Alceste
Alceste is a software
for the Textual Data Analysis, developed by the C.N.R.S. with the
support of the ANVAR . This is an important tool for the automatic
analysis of textual data (open questions, litterature works, magazine
articles, essays, etc.).
The software Alceste can be used in Sociology, Psychology,
Surveys processing, Speeches analysis, Advices in Marketing,
Advertising, Journalism, History, Law, Linguistics, Medecine,
Documentary research, Press analysis, and finally in the fields there
are lots of texts to process.
The aim is to quantify a text to extract
its strongest significant structures so as to draw the essential information
contained in teh textual data. Research has shown (J.P. Benzecri ,
M. Reinert) that these structures are closely linked to the distribution
of the words in a text and that this distribution is rarely done at
random. Describe, classify, assimilate, synthesize automatically a
text is the interest of ALCESTE.
Method
used
| The Descending Hierarchical Classification
(HDC) is the method used by ALCESTE. This method carries out successive
splits of the text.
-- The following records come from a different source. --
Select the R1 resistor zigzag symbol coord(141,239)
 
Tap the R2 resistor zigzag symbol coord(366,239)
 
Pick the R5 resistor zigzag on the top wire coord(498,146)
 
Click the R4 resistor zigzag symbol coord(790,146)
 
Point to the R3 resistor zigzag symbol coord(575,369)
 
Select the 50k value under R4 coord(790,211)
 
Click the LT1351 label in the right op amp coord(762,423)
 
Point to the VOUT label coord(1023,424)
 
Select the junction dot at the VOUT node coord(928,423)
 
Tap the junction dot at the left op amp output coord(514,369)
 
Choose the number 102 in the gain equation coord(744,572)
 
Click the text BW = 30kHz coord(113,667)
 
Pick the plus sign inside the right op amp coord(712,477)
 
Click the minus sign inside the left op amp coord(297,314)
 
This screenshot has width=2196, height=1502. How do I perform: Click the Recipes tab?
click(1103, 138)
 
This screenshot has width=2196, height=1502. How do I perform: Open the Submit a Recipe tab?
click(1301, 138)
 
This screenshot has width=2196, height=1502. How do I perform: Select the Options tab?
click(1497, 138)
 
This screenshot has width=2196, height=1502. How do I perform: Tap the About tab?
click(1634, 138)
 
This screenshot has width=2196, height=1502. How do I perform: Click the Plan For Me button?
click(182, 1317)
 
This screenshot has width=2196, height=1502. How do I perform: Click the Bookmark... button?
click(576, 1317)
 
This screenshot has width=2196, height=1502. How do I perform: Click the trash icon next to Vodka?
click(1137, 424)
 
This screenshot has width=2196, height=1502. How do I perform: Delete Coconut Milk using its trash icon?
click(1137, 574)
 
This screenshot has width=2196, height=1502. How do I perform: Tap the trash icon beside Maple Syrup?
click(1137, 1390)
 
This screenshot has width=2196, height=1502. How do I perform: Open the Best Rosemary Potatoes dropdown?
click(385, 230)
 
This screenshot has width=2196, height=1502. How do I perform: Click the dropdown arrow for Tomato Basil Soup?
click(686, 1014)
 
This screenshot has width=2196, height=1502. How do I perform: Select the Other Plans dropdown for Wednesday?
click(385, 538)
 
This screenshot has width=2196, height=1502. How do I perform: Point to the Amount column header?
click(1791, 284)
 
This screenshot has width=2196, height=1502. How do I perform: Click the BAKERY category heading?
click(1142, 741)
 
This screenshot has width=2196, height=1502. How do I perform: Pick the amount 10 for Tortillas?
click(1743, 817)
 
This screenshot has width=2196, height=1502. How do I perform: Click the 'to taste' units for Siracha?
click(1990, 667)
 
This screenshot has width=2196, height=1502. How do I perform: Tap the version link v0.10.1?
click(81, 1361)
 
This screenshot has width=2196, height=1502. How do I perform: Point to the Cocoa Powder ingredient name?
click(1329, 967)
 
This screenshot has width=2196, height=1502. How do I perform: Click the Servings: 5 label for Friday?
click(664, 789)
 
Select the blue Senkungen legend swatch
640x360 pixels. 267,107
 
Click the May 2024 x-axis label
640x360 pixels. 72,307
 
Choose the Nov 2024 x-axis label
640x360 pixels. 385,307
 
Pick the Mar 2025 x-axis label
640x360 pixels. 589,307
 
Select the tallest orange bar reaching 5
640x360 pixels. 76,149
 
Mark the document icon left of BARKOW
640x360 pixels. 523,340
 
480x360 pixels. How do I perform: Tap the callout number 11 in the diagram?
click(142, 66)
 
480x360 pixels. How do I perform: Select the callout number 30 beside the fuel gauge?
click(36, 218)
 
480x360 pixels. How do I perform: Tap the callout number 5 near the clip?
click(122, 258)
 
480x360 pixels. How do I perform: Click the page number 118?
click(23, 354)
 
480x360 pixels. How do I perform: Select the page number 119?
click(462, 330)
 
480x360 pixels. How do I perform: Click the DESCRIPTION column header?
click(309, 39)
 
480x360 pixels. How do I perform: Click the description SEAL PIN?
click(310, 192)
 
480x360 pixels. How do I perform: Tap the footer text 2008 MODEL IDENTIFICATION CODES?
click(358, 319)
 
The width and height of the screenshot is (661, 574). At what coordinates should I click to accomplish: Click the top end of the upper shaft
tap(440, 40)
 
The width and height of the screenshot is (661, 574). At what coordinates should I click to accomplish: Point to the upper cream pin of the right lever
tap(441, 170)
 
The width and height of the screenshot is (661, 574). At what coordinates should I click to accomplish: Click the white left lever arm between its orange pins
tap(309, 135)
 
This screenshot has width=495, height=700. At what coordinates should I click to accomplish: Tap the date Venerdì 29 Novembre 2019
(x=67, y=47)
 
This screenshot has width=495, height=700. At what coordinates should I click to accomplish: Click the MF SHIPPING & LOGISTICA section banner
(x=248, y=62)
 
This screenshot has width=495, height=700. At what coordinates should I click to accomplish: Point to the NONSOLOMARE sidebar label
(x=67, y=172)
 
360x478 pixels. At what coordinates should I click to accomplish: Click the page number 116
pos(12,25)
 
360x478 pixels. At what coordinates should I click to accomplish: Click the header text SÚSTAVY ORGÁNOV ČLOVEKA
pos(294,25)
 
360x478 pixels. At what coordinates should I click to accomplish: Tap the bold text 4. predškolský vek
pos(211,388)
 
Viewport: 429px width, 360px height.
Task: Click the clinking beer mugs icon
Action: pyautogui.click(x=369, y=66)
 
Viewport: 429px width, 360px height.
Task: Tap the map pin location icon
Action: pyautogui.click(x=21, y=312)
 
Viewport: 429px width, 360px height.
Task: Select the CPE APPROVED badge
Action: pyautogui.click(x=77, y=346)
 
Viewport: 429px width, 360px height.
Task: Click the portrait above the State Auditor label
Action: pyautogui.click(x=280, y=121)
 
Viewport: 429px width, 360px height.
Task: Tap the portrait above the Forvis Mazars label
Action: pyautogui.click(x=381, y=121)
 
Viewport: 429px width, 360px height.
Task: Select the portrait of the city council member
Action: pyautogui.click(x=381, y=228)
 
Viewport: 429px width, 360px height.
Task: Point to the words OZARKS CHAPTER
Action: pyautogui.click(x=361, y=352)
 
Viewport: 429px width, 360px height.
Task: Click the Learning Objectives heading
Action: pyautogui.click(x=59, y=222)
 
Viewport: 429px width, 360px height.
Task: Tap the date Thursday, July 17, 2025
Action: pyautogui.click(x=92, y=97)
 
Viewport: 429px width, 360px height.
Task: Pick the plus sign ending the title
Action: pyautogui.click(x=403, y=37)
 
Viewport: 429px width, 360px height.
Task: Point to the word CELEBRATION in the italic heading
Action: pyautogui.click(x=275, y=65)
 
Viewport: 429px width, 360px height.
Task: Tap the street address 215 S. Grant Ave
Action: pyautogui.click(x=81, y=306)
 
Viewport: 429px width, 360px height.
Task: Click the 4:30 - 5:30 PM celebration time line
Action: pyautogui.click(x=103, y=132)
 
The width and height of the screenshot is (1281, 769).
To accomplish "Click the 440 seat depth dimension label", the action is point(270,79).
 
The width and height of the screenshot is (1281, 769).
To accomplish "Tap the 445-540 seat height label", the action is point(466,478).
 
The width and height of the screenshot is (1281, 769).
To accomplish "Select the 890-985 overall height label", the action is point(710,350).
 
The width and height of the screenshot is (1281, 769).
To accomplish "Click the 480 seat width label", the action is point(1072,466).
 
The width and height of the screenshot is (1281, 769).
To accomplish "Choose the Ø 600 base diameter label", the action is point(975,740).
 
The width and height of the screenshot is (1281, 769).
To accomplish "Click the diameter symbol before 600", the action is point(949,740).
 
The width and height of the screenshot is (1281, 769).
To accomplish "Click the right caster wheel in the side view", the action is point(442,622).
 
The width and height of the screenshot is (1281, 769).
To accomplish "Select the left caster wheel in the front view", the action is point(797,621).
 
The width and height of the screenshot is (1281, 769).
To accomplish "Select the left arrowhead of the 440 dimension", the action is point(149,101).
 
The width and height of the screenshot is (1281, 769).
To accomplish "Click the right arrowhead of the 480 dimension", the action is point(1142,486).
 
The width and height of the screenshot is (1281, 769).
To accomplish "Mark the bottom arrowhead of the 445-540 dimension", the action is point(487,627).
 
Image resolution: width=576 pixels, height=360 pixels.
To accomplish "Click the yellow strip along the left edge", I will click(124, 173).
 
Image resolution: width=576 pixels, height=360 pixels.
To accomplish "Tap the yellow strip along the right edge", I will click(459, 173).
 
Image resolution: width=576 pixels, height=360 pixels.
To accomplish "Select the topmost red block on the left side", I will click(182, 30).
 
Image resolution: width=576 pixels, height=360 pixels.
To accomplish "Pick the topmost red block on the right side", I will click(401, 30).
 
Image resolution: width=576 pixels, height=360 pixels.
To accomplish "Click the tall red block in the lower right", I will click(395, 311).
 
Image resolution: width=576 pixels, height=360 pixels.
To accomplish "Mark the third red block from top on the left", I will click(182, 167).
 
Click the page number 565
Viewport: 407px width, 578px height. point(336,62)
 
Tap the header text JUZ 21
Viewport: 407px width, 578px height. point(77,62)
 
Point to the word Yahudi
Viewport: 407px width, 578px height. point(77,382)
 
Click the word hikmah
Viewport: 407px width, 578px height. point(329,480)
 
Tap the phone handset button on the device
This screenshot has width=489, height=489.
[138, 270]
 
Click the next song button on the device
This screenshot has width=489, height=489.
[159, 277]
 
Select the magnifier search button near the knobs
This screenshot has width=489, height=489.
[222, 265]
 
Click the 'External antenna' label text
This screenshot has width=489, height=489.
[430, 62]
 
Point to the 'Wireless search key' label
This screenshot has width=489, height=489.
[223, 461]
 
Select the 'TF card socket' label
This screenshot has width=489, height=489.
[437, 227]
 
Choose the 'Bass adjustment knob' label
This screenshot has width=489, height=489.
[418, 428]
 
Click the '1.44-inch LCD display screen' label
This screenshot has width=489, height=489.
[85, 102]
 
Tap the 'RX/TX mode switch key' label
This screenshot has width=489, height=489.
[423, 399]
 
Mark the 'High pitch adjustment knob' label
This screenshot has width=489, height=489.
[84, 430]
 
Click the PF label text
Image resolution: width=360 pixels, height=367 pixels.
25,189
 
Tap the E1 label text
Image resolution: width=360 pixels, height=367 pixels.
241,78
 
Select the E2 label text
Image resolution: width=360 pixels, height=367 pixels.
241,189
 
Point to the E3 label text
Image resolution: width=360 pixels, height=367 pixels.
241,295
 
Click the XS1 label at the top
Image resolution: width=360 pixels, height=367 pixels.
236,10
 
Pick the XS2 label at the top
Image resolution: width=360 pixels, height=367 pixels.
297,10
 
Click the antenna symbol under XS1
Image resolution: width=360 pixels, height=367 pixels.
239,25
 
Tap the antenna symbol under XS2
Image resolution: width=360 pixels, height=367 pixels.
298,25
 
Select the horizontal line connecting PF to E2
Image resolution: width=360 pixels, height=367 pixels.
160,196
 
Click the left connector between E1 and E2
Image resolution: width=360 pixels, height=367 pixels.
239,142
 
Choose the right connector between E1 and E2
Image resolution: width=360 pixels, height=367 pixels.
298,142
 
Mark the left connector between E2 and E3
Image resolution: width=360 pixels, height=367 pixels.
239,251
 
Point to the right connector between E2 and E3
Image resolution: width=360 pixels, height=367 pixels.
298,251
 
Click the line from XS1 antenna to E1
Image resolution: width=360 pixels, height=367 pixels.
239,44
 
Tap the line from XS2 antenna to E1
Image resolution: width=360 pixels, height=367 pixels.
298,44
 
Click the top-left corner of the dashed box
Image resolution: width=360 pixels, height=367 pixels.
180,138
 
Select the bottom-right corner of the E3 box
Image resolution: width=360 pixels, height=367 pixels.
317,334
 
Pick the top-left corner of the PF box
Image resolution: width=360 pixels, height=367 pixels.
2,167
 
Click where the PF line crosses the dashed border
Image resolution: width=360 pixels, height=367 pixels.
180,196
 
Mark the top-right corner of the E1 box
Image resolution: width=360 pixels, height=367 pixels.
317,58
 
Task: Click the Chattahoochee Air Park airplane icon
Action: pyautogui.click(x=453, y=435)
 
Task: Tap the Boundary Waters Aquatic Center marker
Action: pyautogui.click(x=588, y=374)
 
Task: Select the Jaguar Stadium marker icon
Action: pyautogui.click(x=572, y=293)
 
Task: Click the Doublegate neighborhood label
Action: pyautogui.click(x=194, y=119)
It finds the strongest vocabulary oppositions
in the text and then extracts some categories of representative
terms.This methodology does not require a priori knowledge about
the text to be analysed. |
Characteristics
ALCESTE analyses all types of texts
captured with a word-processing, a scanner or by speech recognition.
It runs on Win 95, Win 98, Win NT4, Power-Macintosh and UNIX operating
systems.
Ergonomics, user-friendliness and the new
look of its graphical interface, its strong and high-performance basic
functions give to the software a fundamental structure and make of it
a relevant textual data analysis and interpretation aid tool.
Alceste has a panoramic screen that
sums up the main part of the results, that allows to scan and have a
general view so as to compare, select, edit, zoom in, export the various
results to write a final report.
A graphic module of Factor Analysis of Correspondances (FAC) allows
to visualize, leak out, hone, confirm, interprete the main part of the
results.
Thanks to its dictionaries (french, english,
spanish, portuguese, italian), Alceste comes up to the needs of any
user of the Textual Data Analysis software who want to process corpuses
in different languages. Those dictionaries are provided
and can be personalized.
Functions
Vocabulary analysis
This is the first step of the processing in which
the following operations are carried out:
- the counting of the words,
- the counting of the vocabulary
roots, after reduction,
- the creation of the dictionaries,
- words will be recognised according to their
grammatical category.
Standard Analysis
The software ALCESTE performs this standard analysis,
which is a "typical" and relevant analysis that contains two
classifications (double classification) so as to avoid any influence
due to the splitting of the text and to guarantee stability.
After the analysis of the vocabulary and the split of
the text, ALCESTE goes into the classification phase, in order to find
the strongest oppositions between the words and extract classes of terms.
This analysis gives for each class the following main
results :
- the most significant words and
sentences (using chi-squares to measure the importance of the links),
- the recurrent segments,
- the concordances of the most characteristic words.
Cross-data analysis
A cross-data analysis with Alceste allows to cross
a form (word) or a variable with the whole of the text.
In case of a form, the cross-data
analysis divides the corpus in two parts ("classes"), one
containing the form,
and one that does not contain it.
In case of a variable, for example X, with the modalities
X1, X2, X3,..., Alceste divides the corpus
in function of the variable modalities. As a consequence,
there are as many "classes" as variable modalities.
Examples of analysis
Qualitative Surveys : Analysis of interviews,
open questions, magazines articles, TV debates during the presidential
elections etc.
In Socio-psychology : Analysis of
semi-directive interviews, interviews, children stories, dreams, nightmares
etc.
In Sciences : Analysis of technical texts, reports, accounts,
medical diagnosis, system breakdowns and messages in computer science
etc.
In Literature : Analysis and synthesis of books, poetries, plays,
philosophical texts etc.
Multilanguages texts : Analysis of texts in French, English,
Catalan, Spanish, Gascon, Italian, Portuguese, German, Russian, etc.